-- START Quoted passage --
We have the exploration and the weapons in place, but what would a Wolfenstein title be without supernatural intrigue? In this installment, separate dimension lies parallel to our own – the Black Sun dimension. Tumultuous energy called Veil is the thin line separating reality from the harrowing Black Sun dimension, which is full of destructive power the Nazis intend to harness for a special doomsday device specifically created for the purpose of carrying out their devious plans. With a special amulet, B.J. can access the Veil, where he gains speed, the ability to scout out hidden objects and locations, and improved night vision. The Veil also brings on a special enemy – Geist. B.J. is granted powers that can be used in the Veil, which add a bit more strategy into the mix than simply “shoot now, ask questions later.” The ever-present bullet time is even presented within the Veil, so it should provide quite a bit of aid when the Nazis advancing prove to be too much.

Wolfenstein is an absolutely gorgeous game. While admittedly a bit mundane within the confines of the city once you venture outside you’ll find throwbacks to the older Wolfenstein titles and a bit more rugged look to environments that I appreciated quite a bit, though it did bring to mind more than a few times the look of Call of Duty: World at War. Solid voiceovers have also been accounted for, though I am not quite sure why it would be so terrible to have the Nazis speak in German to each other – I’m sure players would understand.
-- END Quoted passage --
▸ Goals
**A)** Reproduce the stretch of the Wolfenstein review from "Wolfenstein is an" through "players would understand.", word for word.
**B)** Extend the Wolfenstein review with the part that would come after its final sentence.
The listing that comes next has nothing to do with the Wolfenstein review.
-- START Provided material --
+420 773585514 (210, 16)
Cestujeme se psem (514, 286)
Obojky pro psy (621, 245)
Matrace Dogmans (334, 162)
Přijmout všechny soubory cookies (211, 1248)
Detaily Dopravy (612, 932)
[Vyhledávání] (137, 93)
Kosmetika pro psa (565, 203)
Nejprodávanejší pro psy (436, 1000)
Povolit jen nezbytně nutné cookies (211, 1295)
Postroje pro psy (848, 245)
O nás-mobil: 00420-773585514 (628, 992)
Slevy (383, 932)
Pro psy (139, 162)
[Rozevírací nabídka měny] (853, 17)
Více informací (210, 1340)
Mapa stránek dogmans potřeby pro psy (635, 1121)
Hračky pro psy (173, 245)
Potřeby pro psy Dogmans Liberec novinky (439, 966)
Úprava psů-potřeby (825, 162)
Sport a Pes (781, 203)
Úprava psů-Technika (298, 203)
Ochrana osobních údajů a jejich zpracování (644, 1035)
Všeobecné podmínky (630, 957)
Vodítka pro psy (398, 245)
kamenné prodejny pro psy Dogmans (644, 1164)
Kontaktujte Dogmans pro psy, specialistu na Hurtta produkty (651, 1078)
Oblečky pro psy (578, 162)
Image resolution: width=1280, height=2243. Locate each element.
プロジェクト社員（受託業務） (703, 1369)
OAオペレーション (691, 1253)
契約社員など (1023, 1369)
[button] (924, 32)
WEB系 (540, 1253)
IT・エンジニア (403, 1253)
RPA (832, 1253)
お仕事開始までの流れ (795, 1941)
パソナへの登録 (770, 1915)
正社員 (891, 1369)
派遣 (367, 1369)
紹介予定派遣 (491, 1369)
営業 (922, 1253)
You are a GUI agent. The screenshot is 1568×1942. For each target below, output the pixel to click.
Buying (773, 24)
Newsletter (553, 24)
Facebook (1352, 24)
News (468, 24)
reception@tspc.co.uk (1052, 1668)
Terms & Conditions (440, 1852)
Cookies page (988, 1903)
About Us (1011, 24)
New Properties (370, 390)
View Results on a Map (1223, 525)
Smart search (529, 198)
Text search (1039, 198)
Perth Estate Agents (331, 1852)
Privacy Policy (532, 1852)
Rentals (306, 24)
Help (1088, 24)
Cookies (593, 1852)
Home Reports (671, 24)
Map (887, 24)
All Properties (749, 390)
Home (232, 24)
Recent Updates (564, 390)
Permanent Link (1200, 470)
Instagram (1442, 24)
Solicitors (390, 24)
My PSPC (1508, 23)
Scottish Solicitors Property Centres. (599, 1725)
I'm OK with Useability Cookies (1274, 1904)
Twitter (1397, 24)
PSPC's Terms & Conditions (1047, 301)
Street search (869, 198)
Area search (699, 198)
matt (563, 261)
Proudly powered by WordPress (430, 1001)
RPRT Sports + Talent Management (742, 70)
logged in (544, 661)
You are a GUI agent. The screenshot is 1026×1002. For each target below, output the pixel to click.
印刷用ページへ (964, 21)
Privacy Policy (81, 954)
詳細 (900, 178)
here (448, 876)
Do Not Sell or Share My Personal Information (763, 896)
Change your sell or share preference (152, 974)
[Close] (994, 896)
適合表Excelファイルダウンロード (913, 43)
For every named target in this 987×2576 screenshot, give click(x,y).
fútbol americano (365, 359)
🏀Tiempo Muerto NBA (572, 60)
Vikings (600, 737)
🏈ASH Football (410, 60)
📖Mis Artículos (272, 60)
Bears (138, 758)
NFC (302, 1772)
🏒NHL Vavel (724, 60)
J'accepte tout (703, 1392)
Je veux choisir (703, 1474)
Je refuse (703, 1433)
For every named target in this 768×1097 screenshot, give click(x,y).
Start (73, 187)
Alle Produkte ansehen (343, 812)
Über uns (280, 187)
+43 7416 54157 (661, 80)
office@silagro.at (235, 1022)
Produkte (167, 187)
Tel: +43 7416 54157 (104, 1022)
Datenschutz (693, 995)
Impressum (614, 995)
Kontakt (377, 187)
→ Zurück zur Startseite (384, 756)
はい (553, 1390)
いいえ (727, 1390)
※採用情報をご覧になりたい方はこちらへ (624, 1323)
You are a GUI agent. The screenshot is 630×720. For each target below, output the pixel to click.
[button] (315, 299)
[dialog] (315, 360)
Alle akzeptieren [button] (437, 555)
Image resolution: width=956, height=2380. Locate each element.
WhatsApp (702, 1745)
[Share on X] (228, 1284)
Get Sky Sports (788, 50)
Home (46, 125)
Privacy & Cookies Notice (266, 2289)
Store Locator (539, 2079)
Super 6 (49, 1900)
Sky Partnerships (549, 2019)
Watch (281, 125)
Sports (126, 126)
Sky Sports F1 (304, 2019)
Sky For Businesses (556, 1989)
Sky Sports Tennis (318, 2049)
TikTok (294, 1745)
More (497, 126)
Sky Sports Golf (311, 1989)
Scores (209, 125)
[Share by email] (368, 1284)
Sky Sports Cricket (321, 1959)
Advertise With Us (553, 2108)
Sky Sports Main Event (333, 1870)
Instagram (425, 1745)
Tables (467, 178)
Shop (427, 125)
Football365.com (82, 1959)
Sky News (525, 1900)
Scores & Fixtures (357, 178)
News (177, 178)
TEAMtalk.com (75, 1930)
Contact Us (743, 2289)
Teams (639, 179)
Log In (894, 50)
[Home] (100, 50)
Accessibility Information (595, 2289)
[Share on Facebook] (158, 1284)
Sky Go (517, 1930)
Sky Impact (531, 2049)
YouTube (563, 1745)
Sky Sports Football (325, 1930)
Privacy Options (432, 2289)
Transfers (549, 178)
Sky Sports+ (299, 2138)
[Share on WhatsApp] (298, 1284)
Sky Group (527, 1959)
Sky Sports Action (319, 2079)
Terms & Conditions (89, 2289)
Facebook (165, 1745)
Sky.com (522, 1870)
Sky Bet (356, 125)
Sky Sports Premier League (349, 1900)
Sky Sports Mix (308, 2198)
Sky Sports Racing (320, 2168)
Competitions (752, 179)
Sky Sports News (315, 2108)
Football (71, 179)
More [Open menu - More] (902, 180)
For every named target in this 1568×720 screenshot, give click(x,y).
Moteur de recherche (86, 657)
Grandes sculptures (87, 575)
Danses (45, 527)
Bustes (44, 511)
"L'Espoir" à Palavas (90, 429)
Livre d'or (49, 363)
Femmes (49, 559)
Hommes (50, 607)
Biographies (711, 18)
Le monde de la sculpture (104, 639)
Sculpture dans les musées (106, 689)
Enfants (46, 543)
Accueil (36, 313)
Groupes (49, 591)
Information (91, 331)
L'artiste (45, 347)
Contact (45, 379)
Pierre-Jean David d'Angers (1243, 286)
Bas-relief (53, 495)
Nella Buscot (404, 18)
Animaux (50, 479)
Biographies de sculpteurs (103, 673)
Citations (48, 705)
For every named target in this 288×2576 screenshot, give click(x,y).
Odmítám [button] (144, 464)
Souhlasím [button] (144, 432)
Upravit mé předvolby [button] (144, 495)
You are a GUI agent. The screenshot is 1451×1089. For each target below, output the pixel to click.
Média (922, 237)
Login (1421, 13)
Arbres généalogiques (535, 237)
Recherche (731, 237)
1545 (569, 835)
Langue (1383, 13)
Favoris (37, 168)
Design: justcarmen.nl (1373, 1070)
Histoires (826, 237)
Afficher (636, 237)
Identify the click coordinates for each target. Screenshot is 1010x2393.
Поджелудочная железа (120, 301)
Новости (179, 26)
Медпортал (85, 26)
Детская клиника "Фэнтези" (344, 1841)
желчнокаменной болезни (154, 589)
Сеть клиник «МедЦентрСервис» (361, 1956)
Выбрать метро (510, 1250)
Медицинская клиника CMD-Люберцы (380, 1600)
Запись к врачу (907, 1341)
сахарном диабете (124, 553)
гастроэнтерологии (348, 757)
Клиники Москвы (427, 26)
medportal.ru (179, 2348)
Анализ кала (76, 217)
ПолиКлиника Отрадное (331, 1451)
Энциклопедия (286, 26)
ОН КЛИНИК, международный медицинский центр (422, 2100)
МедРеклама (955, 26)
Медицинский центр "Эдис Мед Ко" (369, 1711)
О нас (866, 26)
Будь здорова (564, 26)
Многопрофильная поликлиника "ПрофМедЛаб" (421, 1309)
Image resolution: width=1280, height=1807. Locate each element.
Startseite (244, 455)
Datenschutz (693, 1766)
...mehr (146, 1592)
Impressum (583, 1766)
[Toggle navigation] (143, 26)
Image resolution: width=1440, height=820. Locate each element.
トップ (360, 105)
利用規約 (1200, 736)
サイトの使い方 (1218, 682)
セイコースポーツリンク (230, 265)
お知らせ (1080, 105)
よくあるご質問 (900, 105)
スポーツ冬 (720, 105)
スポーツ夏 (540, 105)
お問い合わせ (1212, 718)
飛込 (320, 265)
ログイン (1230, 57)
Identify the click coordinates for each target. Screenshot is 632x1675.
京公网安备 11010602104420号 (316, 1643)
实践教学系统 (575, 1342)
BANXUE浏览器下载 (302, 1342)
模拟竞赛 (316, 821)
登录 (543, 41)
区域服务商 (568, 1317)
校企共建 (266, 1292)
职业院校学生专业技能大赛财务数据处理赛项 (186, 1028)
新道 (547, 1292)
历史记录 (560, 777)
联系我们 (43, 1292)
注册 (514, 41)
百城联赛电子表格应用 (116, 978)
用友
-- END Provided material --
▸ Answers to each task
**A)**
Wolfenstein is an absolutely gorgeous game. While admittedly a bit mundane within the confines of the city once you venture outside you’ll find throwbacks to the older Wolfenstein titles and a bit more rugged look to environments that I appreciated quite a bit, though it did bring to mind more than a few times the look of Call of Duty: World at War. Solid voiceovers have also been accounted for, though I am not quite sure why it would be so terrible to have the Nazis speak in German to each other – I’m sure players would understand.

**B)**
Multiplayer has been included, likely to keep current-gen complainers at bay, and it presents a very solid online experience that is very fun to get online and blast away in, though I must say it has been outdone by many of its competitors. Considering the fact that multiplayer gamers are very set in their ways, there is little in the way of what Wolfenstein brings to the table via online capabilities that will persuade gamers to discontinue their Modern Warfare nights or even bouts of Halo to migrate over to an IP many of them may never have even heard of (unfortunately). There are few different modes to get into compared to its competition’s multiple modes of play, so while a completely solid and engaging online experience, there’s just no reason to keep at it since it’s almost guaranteed its online numbers will be dwindling in the near future.

This is a classic example of tacked-on multiplayer to extend a game’s lifespan, though the sentiment was appreciated. You’ll get around six to eight hours of solid gameplay time out of the single-player campaign, which is about average these days, and every bit worth a playthrough if only to bear witness to Raven’s loving preservation of the franchise with entertaining twists and an intriguing storyline – can’t forget the massive amounts of Nazi casualties. Fans of the Wolfenstein franchise would do well to pick this up, though current-gen gamers who never experienced the classics will likely turn up their noses at the 12-player multiplayer cap and what will be “mundane” FPS action to them. Sometimes, you just have to live through the classics in order to appreciate the revivals, and I appreciate Wolfenstein – I can’t wait to see which direction it goes in next.

Comments are closed.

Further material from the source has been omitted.